Supplied entries:
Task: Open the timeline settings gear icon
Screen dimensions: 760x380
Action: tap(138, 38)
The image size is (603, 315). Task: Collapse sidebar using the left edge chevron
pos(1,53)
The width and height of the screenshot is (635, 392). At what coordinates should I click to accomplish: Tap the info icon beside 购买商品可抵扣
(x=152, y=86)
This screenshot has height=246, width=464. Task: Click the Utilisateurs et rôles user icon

Exercise directions:
Return each line of the entries above that contains the string "icon".

Task result:
Task: Open the timeline settings gear icon
The width and height of the screenshot is (635, 392). At what coordinates should I click to accomplish: Tap the info icon beside 购买商品可抵扣
This screenshot has height=246, width=464. Task: Click the Utilisateurs et rôles user icon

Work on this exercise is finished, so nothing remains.